Novartis has been refused a patent for a cancer medicine, Gleevec, on the grounds that the medicine was simply a new form of an old medicine with a trivial change, something which cannot be patented under Indian law. Novartis is not only seeking to overturn this decision but also to challenge the law itself and the way in which India has implemented international trade rules on intellectual property.

In other countries where Novartis has obtained a patent for Gleevec, it is sold at US$2,600 per patient per month. In India generic versions of the drug are sold for less than US$200 per patient per month.

Rev. Dr Ishmael Noko, General Secretary of the Lutheran World Federation, declared, "Novartis´ proclaimed mission is ´to ease suffering and to enhance the quality of life´. But this case is not about prioritizing life. It has every appearance of protecting wealthy corporate interests at the expense of the health of millions for whom access to affordable medicines is a matter of life and death."

A ministerial declaration of the World Trade Organization in 2001 affirmed that international trade rules on patents "...can and should be interpreted and implemented in a manner supportive of WTO members' right to protect public health and, in particular, to promote access to medicines for all."[i]

India has designed a patent system that aims to reward genuine innovation and protect public health. India's law says that it is not possible to patent "the mere discovery of a new form of a known substance which does not result in the enhancement of the known efficacy of that substance."[ii]

Bishop Yvon Ambroise, of the Commission for Justice and Peace of the Catholic Bishop's Conference of India asks "How can Novartis justify asking for the right to patent changes to a medicine that bring no new benefit? We support practices that encourage and reward real innovation and progress in improving the health of people in need. We condemn practices that trivialize innovation for the sake of maximizing corporate profits." Bishop Yvon continued to say that the Church is in solidarity with the millions of people in need in the country and elsewhere, and is committed to the right to health, especially for the poor and marginalized.

The decision in this case will affect access to thousands of other medicines in India, including anti-retroviral (ARV) medicines to treat HIV. Generic manufacture of older, first-line ARVs has made prices affordable, but as resistance and adverse reactions develop there is a great need for access to newer second-line drugs that are still very expensive.

Prawate Khidharn, General Secretary of the Christian Conference of Asia, explains that "Patent applications have been made in India for many second-line ARVs.

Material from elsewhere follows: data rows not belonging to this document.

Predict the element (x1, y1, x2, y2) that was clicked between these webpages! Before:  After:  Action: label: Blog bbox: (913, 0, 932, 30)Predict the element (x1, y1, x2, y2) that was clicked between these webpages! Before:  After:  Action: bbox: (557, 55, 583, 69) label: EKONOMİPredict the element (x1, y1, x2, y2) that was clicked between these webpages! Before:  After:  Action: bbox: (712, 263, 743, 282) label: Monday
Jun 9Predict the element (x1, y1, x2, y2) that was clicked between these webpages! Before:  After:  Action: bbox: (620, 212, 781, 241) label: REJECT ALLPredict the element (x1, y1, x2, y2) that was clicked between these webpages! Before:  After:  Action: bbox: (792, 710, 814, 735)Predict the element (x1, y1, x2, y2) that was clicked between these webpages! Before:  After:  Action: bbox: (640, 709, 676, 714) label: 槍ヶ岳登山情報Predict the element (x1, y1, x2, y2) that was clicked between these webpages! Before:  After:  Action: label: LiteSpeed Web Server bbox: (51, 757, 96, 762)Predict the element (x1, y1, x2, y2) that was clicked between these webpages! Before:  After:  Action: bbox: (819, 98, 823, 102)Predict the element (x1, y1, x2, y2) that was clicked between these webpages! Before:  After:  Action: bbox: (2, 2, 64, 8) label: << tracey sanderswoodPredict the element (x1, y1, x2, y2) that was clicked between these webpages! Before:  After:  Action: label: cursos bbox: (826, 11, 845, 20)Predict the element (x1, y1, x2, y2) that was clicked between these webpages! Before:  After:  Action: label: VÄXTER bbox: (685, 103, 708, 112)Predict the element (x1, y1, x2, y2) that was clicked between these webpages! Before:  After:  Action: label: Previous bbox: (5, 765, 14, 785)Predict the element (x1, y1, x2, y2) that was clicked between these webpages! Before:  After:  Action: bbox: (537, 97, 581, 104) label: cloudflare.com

However many of the applications are based on existing chemical entities. They are, therefore, ´new forms of known substances', just like Gleevec." He emphasized the importance of the ruling in this current court case: "If Gleevec cannot be patented in India, it should not be possible to patent many second-line drugs either."

Medicines manufactured in India are imported by many developing countries. Over half the medicines currently used for HIV and AIDS treatment in developing countries come from India.

"This case is not just about patenting one drug in India," points out Albert Petersen, chair of the Ecumenical Pharmaceutical Network, who recently returned from Bangkok, "The result of the court case will be of great importance for the future of Thailand's health program. The fear is that Thailand won't be able to get the generic versions from India any more if Novartis wins. And it will take time until the Thai pharmaceutical industry is able to fill that gap."

Bishop Mark Hanson, presiding bishop of the Evangelical Lutheran Church in America, emphasizes the principle at stake. "This case is about commitment to the right to health. It is about the responsibility of governments to protect the health of their citizens and the right of countries to give priority to public health over the private interests of corporations."